On Tue, Jul 27, 2010 at 10:59 AM, Guido van Rossum guido@python.org wrote:
On Tue, Jul 27, 2010 at 3:29 PM, Mathias Panzenböck grosser.meister.morti@gmx.net wrote:
On 07/26/2010 04:20 AM, Alex Gaynor wrote:
Fundamentally the argument in favor of it is the same as for the other comparison operators: you want to do symbolic manipulation using the "normal" syntax, as a DSL. My example is that of a SQL expression builder: SQLAlchemy uses User.id == 3 to create a clause where the ID is 3, but for "id in [1, 2, 3]" it has: User.id.in_([1, 2, 3]), which is rather unseamly IMO (at least as much as having User.id.eq(3) would be).
This is a bad example for your wish because this code:
id in [1, 2, 3]
translates into:
[1, 2, 3].__contains__(id)
So it doesn't help that 'in' may return something else than a bool because the method is called on the wrong object for your purposes.
Well that pretty much kills the proposal.
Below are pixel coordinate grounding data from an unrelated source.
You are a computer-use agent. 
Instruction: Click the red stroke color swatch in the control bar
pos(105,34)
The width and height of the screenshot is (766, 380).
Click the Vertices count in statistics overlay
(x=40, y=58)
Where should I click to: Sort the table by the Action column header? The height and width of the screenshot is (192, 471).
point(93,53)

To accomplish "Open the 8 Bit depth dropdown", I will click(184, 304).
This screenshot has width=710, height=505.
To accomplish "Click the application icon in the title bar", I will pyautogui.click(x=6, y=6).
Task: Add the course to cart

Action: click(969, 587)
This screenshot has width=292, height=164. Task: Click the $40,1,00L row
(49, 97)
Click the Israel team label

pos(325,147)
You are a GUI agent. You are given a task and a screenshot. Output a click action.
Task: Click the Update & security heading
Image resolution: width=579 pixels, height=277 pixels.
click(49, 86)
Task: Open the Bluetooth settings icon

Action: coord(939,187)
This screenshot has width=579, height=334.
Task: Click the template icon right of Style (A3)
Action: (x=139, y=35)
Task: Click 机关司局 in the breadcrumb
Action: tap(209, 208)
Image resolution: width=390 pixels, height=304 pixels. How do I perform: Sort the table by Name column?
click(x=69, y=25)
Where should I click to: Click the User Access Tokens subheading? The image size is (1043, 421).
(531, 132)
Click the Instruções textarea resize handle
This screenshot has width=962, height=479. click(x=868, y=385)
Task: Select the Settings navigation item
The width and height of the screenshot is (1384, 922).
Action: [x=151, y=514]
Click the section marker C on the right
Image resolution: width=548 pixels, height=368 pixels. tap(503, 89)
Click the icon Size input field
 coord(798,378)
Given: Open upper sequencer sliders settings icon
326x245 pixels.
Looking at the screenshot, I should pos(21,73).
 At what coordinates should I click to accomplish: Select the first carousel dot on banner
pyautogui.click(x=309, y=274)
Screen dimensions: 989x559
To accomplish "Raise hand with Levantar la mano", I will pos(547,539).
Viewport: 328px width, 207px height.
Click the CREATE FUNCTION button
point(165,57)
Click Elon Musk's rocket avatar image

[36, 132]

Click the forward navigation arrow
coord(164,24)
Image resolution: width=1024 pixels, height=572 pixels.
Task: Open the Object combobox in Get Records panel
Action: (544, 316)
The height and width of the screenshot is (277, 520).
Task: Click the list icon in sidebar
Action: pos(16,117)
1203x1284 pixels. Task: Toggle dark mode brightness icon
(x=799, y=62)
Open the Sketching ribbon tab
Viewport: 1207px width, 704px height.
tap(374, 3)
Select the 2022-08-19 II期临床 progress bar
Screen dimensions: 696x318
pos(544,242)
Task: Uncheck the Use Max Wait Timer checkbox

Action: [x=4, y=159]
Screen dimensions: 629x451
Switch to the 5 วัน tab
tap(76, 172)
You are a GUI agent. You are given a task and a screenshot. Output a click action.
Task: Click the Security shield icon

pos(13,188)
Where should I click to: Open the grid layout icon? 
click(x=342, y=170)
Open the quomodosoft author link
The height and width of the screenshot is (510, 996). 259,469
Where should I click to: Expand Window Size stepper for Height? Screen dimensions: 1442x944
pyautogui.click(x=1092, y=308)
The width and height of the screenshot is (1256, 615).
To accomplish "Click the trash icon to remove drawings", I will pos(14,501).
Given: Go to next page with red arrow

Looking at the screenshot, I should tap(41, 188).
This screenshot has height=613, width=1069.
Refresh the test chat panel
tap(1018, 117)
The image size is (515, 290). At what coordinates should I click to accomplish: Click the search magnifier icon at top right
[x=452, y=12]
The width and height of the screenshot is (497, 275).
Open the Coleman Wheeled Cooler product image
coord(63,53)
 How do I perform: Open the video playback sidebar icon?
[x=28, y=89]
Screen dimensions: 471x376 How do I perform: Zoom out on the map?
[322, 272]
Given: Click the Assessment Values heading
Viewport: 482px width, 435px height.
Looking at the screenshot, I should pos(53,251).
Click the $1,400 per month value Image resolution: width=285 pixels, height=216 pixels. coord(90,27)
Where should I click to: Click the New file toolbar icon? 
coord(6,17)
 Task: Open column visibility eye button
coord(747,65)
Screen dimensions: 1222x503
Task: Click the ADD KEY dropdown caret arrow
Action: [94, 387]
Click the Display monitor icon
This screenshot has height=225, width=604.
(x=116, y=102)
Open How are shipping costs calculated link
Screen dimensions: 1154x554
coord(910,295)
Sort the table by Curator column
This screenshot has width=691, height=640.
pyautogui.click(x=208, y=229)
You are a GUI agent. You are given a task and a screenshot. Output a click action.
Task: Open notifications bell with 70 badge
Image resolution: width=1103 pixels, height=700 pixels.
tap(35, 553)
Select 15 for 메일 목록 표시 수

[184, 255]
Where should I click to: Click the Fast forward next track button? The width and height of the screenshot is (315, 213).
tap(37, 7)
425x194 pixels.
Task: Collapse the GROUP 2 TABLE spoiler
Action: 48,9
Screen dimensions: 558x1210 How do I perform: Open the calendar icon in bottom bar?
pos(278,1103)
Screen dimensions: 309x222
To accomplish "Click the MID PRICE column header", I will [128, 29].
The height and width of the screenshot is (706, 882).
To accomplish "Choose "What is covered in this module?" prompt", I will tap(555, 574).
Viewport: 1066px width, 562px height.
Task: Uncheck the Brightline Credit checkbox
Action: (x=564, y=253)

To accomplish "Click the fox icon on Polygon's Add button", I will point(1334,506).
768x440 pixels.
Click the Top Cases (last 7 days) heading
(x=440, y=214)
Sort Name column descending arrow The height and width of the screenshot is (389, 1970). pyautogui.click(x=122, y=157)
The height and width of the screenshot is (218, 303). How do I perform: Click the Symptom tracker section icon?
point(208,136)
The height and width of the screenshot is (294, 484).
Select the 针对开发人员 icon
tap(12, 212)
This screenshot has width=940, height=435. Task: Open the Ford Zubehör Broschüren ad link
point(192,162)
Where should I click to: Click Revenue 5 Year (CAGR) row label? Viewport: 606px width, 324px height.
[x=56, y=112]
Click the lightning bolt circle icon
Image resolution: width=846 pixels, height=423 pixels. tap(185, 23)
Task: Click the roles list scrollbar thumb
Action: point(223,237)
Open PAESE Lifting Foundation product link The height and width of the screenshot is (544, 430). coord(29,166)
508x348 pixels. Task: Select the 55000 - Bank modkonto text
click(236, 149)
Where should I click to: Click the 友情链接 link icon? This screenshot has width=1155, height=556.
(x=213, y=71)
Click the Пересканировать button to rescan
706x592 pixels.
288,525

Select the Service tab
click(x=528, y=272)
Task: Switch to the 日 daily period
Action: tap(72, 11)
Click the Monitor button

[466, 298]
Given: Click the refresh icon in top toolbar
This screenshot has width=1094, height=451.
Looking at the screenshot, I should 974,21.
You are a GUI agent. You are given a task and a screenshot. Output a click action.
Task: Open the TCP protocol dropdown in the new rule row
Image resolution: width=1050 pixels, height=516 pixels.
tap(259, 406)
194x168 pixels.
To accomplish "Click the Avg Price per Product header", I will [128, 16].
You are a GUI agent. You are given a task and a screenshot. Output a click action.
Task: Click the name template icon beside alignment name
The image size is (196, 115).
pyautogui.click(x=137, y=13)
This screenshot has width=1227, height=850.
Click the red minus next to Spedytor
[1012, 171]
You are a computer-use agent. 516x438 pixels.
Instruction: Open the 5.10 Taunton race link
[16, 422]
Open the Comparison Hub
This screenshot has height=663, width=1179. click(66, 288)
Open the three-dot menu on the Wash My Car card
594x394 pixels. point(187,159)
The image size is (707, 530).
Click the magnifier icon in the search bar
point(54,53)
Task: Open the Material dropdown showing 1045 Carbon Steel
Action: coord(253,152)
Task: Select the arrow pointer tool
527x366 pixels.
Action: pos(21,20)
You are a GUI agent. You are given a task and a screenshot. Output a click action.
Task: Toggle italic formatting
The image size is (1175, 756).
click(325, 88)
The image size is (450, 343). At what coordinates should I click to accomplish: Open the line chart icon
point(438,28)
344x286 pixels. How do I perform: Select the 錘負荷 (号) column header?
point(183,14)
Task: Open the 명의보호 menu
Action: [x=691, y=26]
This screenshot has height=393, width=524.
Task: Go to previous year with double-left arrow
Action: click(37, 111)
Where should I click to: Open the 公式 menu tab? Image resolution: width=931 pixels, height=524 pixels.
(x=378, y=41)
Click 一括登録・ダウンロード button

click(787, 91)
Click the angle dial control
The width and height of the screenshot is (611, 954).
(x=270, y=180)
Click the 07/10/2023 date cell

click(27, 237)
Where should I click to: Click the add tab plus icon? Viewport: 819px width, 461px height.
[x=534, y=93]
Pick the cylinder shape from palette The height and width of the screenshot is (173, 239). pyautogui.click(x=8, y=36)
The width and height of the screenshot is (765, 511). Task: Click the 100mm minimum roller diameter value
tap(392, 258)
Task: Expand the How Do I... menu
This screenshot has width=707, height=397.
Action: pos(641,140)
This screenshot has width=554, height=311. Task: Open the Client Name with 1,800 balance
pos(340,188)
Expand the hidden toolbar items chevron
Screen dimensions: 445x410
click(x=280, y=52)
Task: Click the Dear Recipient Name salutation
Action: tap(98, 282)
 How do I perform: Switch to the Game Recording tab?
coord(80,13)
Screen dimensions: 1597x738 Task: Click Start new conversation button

I can't believe nobody (including myself) figured this out earlier in the thread. :-(
-- --Guido van Rossum (python.org/~guido)
Well, in my original example I wrapped the list with a SQLList() container class. I thought of the issue before, but it hardly seems like a blocker, the numpy stuff is unaffected for example: they're not using a builtin container, and for myself I'm willing to wrap my lists to get the pretty syntax.